A linear equation is an algebraic equation in which each term is either a constant or the product of a constant and a single variable. It is called 'linear' because it graphically represents a straight line on a Cartesian coordinate plane. When you see the equation in the form of \( y = mx + b \), you're looking at a line's blueprint. Here, 'm' represents the slope that tells you how steep the line is, and 'b' is the y-intercept, indicating where the line crosses the y-axis.
Linear equations are crucial for understanding relationships and trends because they predict future values based on past data. They are straightforward because their graph is a line, not a curve or a complex shape.
When solving a problem that involves converting an equation into standard form, you often start with a linear equation in slope-intercept form.

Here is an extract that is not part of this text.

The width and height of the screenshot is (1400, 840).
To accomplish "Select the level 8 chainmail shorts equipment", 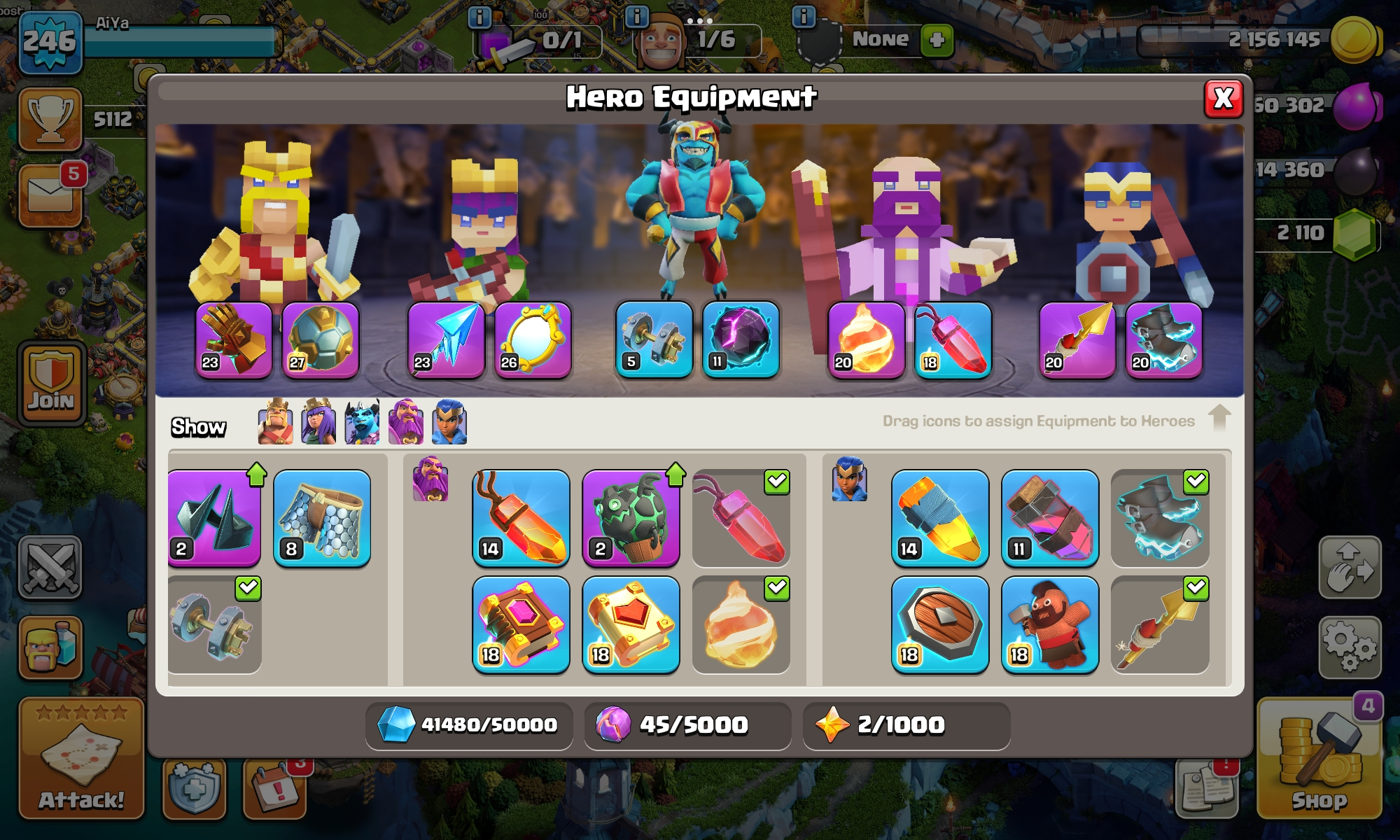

Integer coefficients are important in the simplification and arrangement of equations, especially when writing them in standard form. Coefficients are the numbers directly multiplied with variables in an equation. For an equation to have integer coefficients, these numbers must be whole numbers without fractions or decimals.
In our original example, the equation \( y = -0.4x + 1.2 \) uses decimal coefficients: -0.4 and 1.2. To convert these to integers, you can multiply every term in the equation by the same number. This does not change the equality and rearranges the equation into a format that is easier to interpret and comply with the standard form's criterion.

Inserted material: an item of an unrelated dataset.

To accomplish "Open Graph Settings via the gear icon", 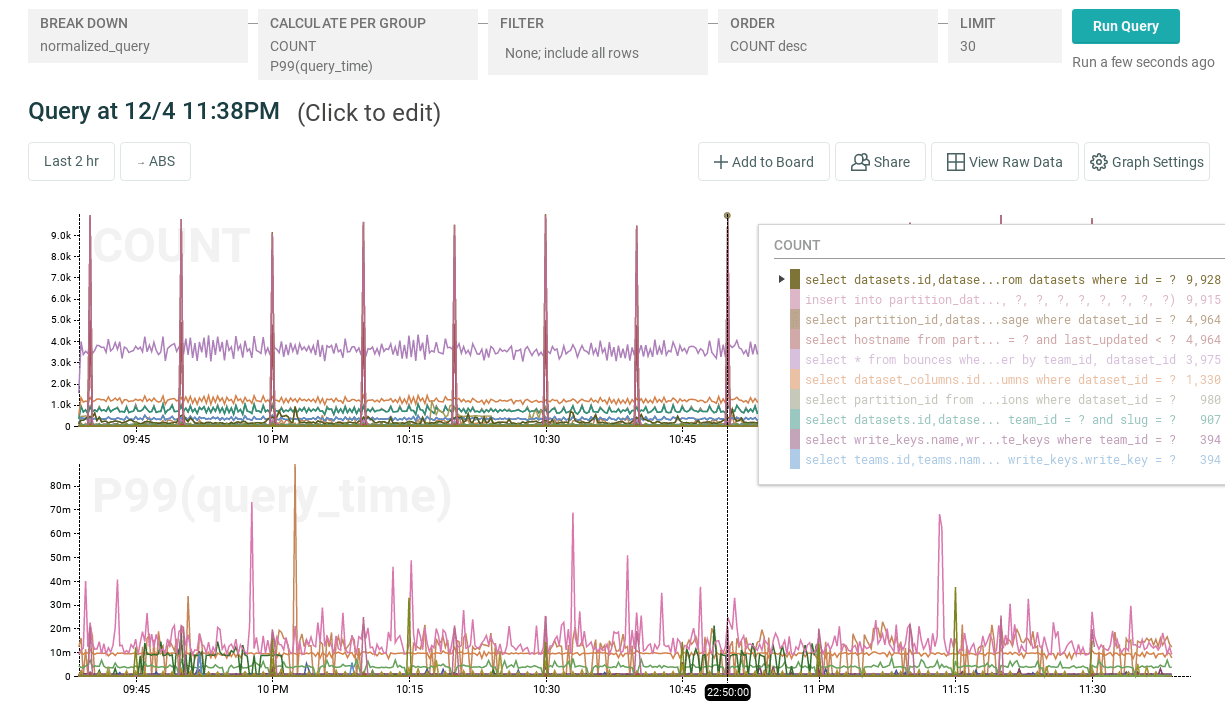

Converting decimals to integers helps in accurate calculations and representation. It makes the equation cleaner and complies with standard algebraic practices.

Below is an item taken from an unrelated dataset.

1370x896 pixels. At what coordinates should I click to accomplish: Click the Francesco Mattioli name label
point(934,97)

The slope-intercept form of a linear equation is one of the most common and useful forms. It is generally written as \( y = mx + b \), where 'm' is the slope of the line, and 'b' is the y-intercept.
The slope 'm' describes how the y-value of a line changes with respect to a change in the x-value. A positive slope means the line ascends from left to right, while a negative slope descends. The y-intercept 'b' shows where the line intersects the y-axis, providing a starting point on the vertical axis.
This form is particularly useful for quickly graphing linear equations because it gives a direct understanding of the line's tilt and where it begins on the graph. When converting from slope-intercept to standard form, make sure to use integer coefficients, organizing the formula to match the \( Ax + By = C \) format, which is another standard way to represent linear equations.